BACKGROUND AND AIMS: Sex-specific differences in the response to lipid-lowering therapies have been reported. Here, we assessed the effect of bempedoic acid in women and men using pooled, patient-level data from four phase 3 clinical trials of bempedoic acid. METHODS: Patients were grouped into two pools: 1) atherosclerotic cardiovascular disease (ASCVD) and/or heterozygous familial hypercholesterolemia (HeFH) "on statins" and 2) "low-dose or no statin". Percent changes from baseline to at least week 12 in low-density lipoprotein cholesterol (LDL-C), non-high-density lipoprotein cholesterol (non-HDL-C), total cholesterol (TC), apolipoprotein B (Apo B), and high-sensitivity C-reactive protein (hsCRP), as well as safety, were analyzed by statin pool and sex. RESULTS: Overall, 3623 patients were included (bempedoic acid, 2425; placebo, 1198). Significant reductions in lipid parameters and hsCRP were observed with bempedoic acid vs. placebo in both sexes in the ASCVD and/or HeFH on statins (n = 3009) and the low-dose or no statin (n = 614) pools (p ≤ 0.002). Compared with men, women had significantly greater placebo-corrected reductions in LDL-C (-21.2% vs. -17.4%; p = 0.044), non-HDL-C (-17.3% vs. -12.1%; p = 0.003), TC (-13.8% vs. -10.5%; p = 0.012), and Apo B (-16.0% vs. -11.3%; p = 0.004) in the ASCVD and/or HeFH on statins pool.

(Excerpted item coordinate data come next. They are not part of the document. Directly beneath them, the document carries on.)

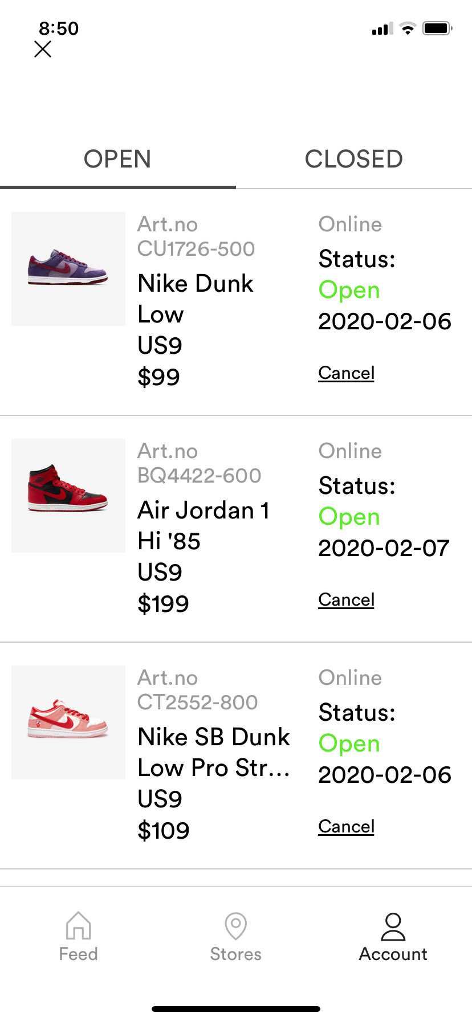
Task: Tap article number CU1726-500
Action: tap(196, 248)
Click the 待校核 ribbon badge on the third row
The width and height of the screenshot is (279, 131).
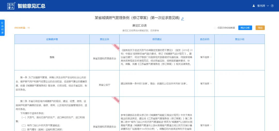(x=116, y=100)
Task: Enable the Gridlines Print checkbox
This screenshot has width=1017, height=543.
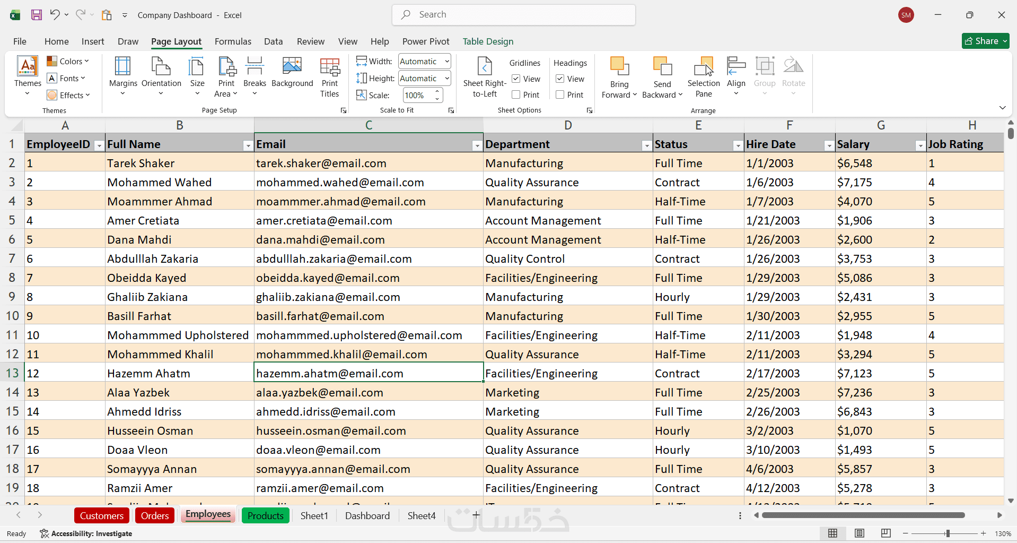Action: (516, 95)
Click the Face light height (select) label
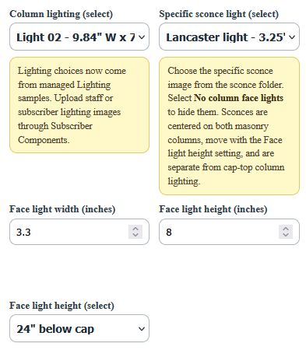Viewport: 306px width, 350px height. (x=62, y=306)
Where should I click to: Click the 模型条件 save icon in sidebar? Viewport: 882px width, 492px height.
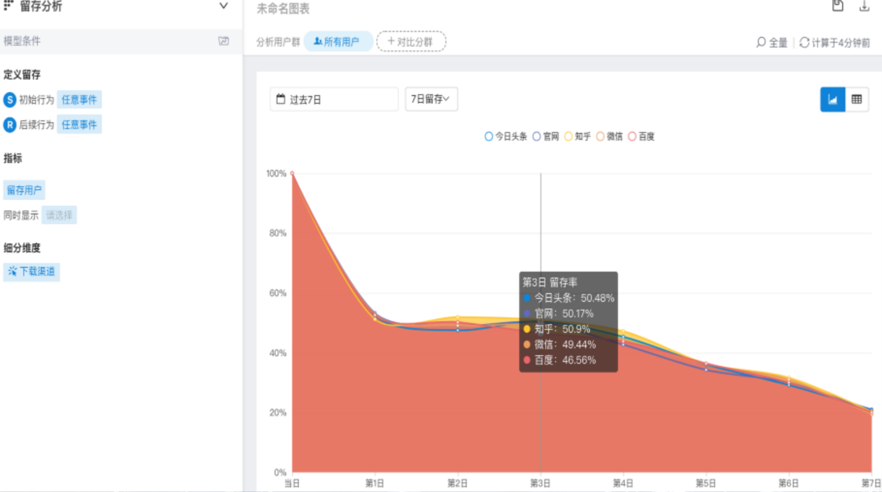tap(224, 41)
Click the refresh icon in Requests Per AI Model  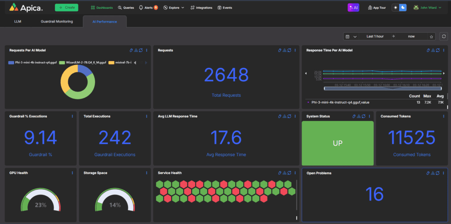pos(141,50)
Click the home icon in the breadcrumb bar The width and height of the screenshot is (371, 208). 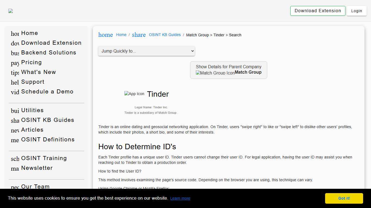click(x=105, y=35)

Women had similar reductions to men in lipid parameters in the low-dose or no statin pool and hsCRP in both pools. The safety of bempedoic acid was comparable between sexes. CONCLUSIONS: In this pooled analysis, women experienced significant improvements in levels of LDL-C and other lipid parameters with bempedoic acid.